Il s’agit donc moins d’une erreur que d’un cas saillant de l’ironie dramatique. Un public courtisan accoutumé aux mystères saurait bien que ce personnage n’est autre que Satan, mais dans l’univers de la pièce, Nephalle et le reste de la troupe ne voient qu’un « seigneur » qui ressemble effectivement au public. En voyant Satan, prince du monde terrestre et de la mondanité, représenté comme l’un des leurs, le public courtisan de La Nativité est invité à considérer le danger de son attachement aux biens, à l’honneur, et aux plaisirs qu’apporte la vie à la cour, la même trilogie mondaine que représentent les trois hôtes. Ce public peut aisément se méfier du Satan de la pièce à la différence des bergers et des bergères, mais peut-il discerner Satan dans ses propres habitudes ?
Comme Olivier Millet l’a très bien su montrer, si le théâtre de la reine est moins concret et moins corporel que celui de ses prédécesseurs, c’est qu’elle cherche paradoxalement à représenter sur scène la spiritualité, l’intériorité, l’invisible et l’indicible61. En même temps, son théâtre encourage les spectateurs à intérioriser les principes évangéliques afin de les mettre en pratique une fois la représentation terminée62. Parmi ces principes, l’aveuglement charnel, vice auquel le monde du paraître qu’est la cour rend l’aristocratie particulièrement susceptible, occupe une place primordiale.
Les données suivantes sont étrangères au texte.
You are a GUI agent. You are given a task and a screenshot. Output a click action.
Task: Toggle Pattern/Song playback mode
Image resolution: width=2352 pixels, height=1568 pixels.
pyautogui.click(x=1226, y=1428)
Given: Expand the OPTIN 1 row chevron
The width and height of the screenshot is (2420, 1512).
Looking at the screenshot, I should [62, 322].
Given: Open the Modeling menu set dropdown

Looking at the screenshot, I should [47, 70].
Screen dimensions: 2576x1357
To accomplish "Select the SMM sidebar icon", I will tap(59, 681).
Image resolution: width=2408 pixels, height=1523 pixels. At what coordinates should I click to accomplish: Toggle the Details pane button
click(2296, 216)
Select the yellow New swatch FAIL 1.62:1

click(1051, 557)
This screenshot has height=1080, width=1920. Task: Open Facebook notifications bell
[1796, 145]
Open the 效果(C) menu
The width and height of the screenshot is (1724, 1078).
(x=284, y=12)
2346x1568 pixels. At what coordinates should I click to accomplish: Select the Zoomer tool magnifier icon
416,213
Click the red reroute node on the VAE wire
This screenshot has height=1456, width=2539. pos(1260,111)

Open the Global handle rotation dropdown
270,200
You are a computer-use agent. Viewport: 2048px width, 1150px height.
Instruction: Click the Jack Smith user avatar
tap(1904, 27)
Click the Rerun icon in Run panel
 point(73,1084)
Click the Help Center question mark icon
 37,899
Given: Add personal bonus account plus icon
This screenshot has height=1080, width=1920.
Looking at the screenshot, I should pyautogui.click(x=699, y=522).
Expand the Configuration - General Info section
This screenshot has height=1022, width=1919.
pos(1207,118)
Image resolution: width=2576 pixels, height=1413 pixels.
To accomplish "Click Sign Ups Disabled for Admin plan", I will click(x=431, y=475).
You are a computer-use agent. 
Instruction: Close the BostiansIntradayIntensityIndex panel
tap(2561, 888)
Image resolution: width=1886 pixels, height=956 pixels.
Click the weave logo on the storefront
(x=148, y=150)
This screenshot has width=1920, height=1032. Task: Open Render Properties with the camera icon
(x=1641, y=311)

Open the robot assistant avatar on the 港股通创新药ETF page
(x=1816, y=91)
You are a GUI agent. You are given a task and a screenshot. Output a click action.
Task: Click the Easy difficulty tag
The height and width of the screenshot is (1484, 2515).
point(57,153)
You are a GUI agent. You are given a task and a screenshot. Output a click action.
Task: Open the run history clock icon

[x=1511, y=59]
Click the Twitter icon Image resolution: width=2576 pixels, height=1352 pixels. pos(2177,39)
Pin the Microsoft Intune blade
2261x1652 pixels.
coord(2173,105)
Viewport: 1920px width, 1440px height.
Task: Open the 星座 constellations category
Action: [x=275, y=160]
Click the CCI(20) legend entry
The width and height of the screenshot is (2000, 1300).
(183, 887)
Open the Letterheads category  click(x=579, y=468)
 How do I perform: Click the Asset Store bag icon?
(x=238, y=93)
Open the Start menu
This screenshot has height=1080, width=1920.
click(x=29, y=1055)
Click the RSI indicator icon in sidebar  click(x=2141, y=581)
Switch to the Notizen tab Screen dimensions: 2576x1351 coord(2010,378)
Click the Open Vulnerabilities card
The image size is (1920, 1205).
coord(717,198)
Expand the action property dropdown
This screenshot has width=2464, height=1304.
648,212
Dans son analyse de la Comédie de Mont-de-Marsan, Cynthia Skenazi explique que Marguerite se sert de la théâtralité pour privilégier l’intériorité et la réflexivité, visant ainsi à réformer les spectateurs en les amenant à se rapprocher des personnages sur scène et à se méfier de leur propre tendance à se fier aux choses externes63. Nous affirmons pour notre part que cette mise en garde repose sur un effet proprement théâtral : l’ironie dramatique.